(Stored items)
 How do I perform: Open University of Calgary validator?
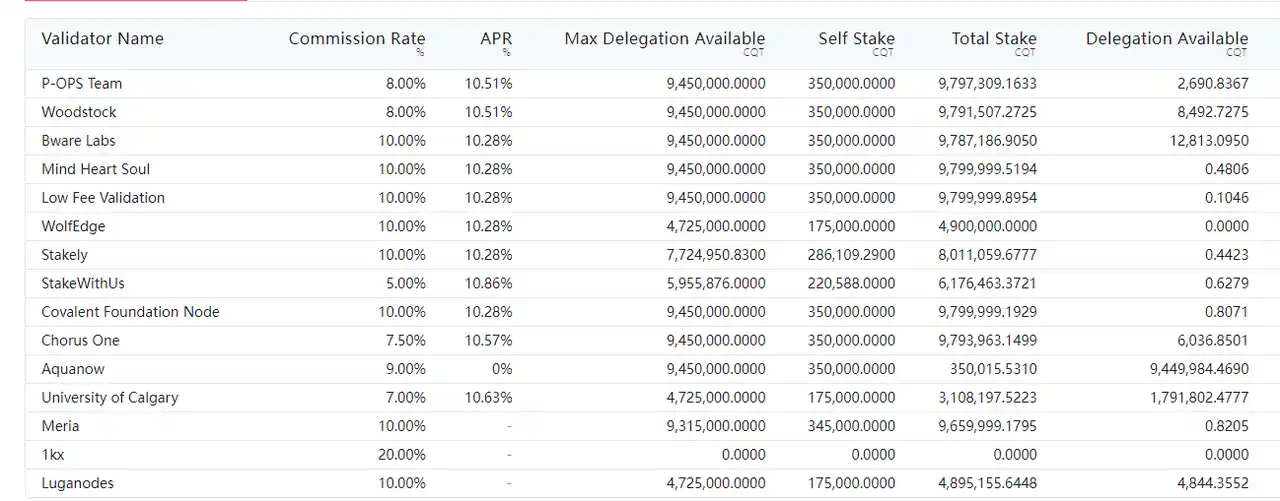[x=110, y=397]

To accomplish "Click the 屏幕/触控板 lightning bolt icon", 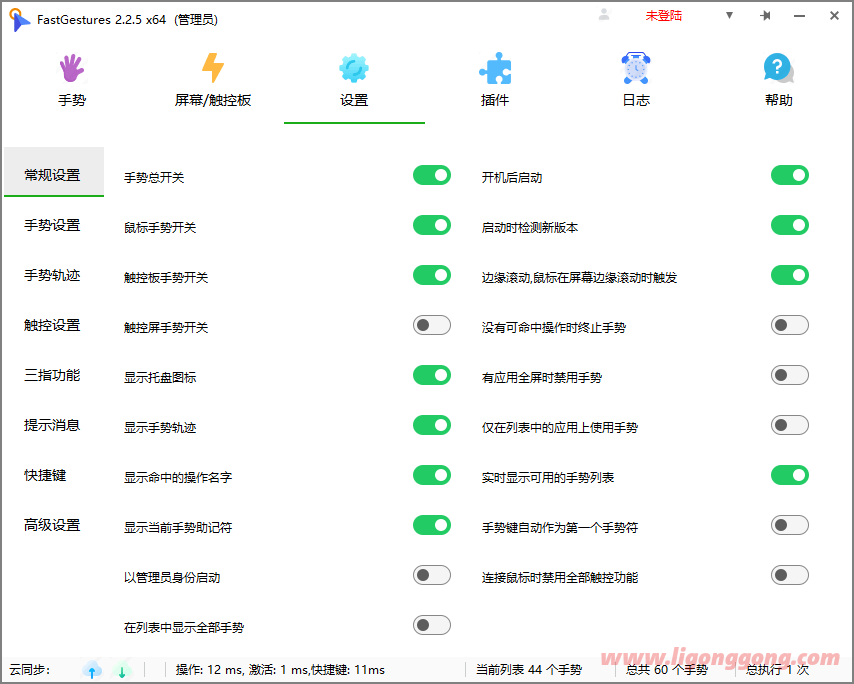I will point(212,69).
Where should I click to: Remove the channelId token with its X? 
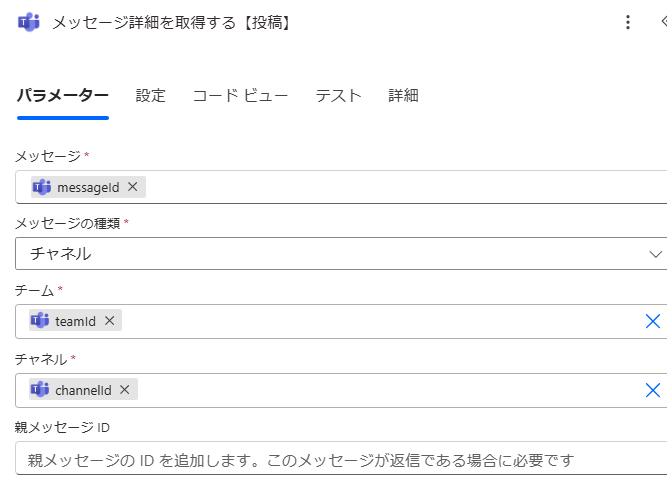[125, 390]
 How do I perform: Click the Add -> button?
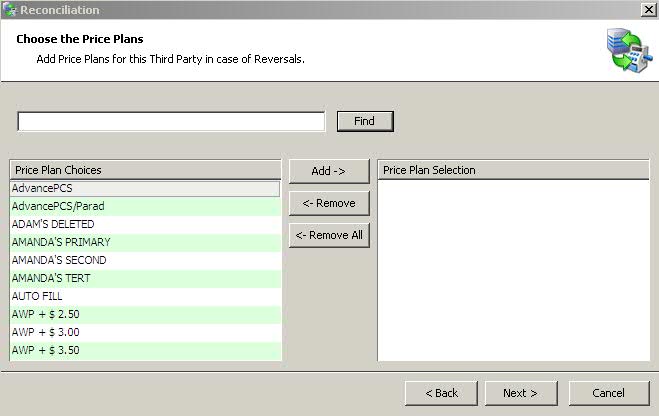pos(328,171)
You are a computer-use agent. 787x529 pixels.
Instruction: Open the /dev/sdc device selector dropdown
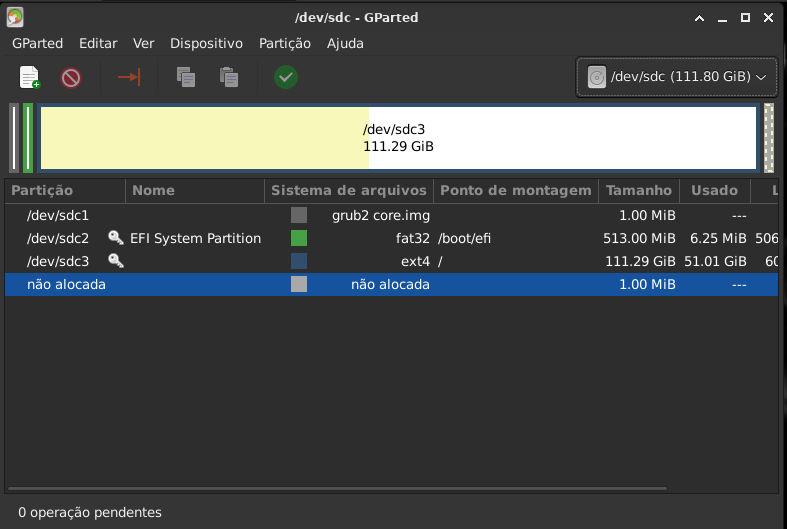pos(677,77)
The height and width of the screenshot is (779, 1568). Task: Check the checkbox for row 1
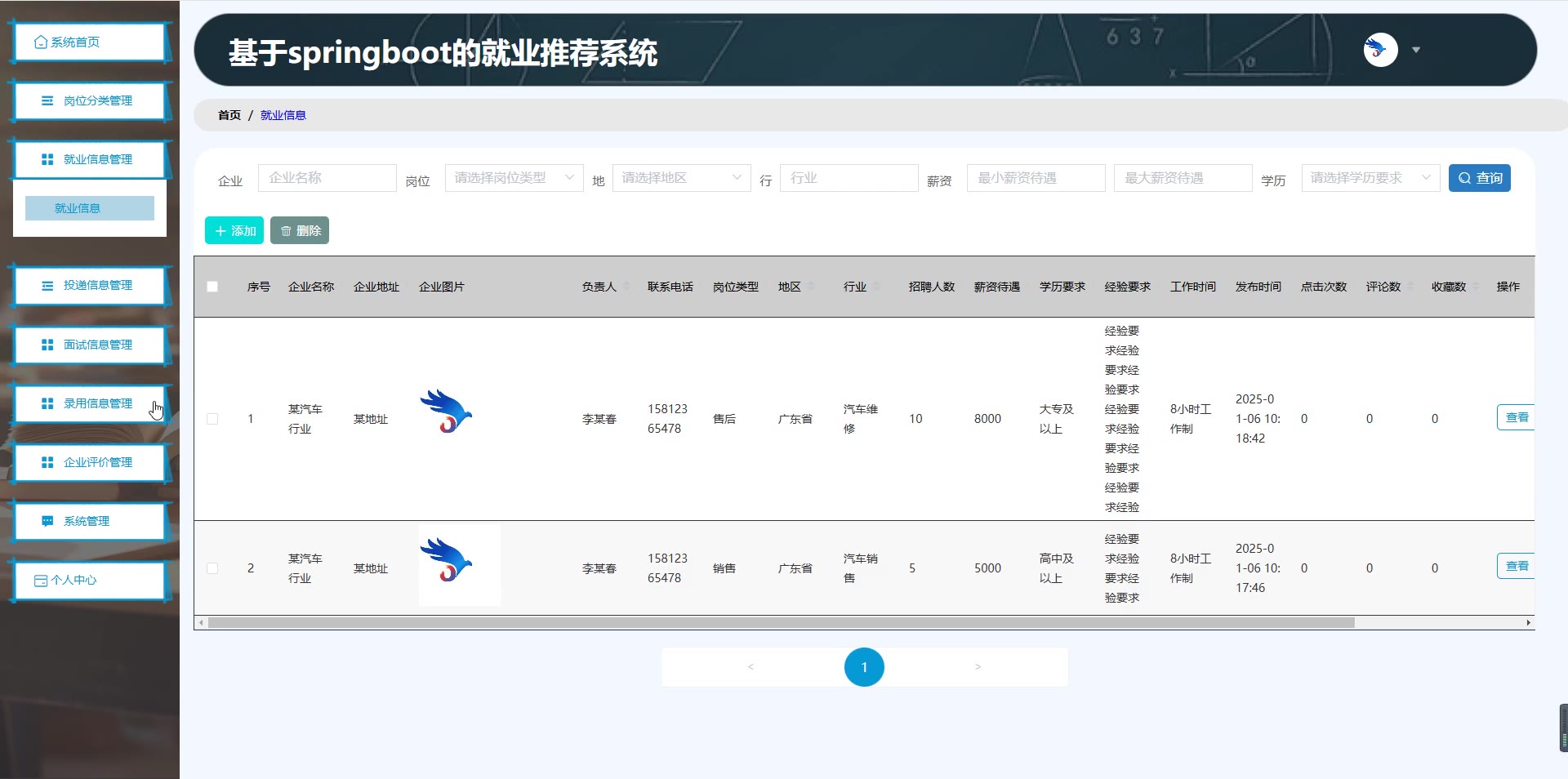pos(212,419)
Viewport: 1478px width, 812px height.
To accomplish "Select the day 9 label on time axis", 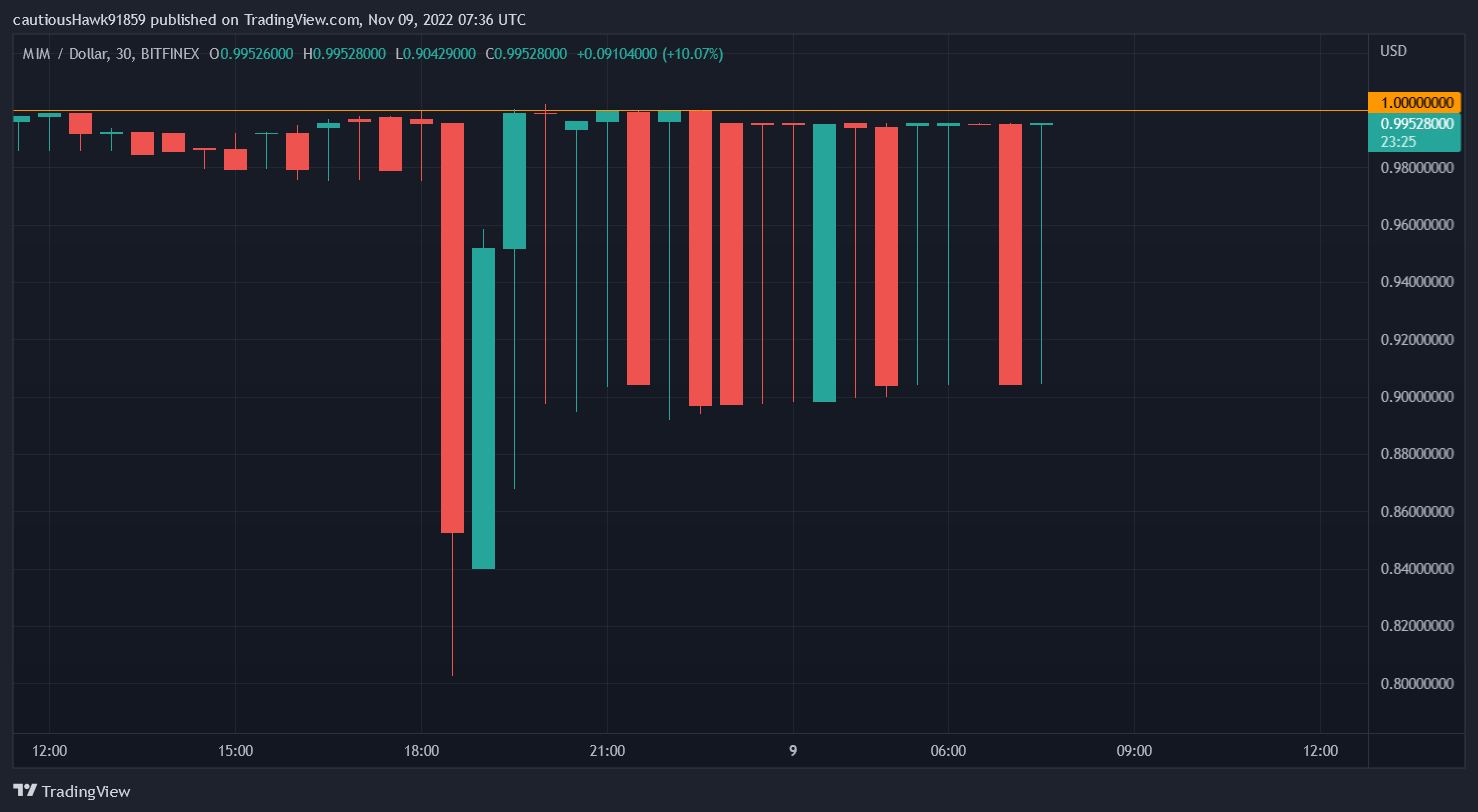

* [What to work on]
All lines from the one that contains "Viewport: 1478px width, 812px height." through the last line of the data should be retyped exactly, with the pictures left out.

* [Solution to this exercise]
Viewport: 1478px width, 812px height.
To accomplish "Select the day 9 label on time axis", 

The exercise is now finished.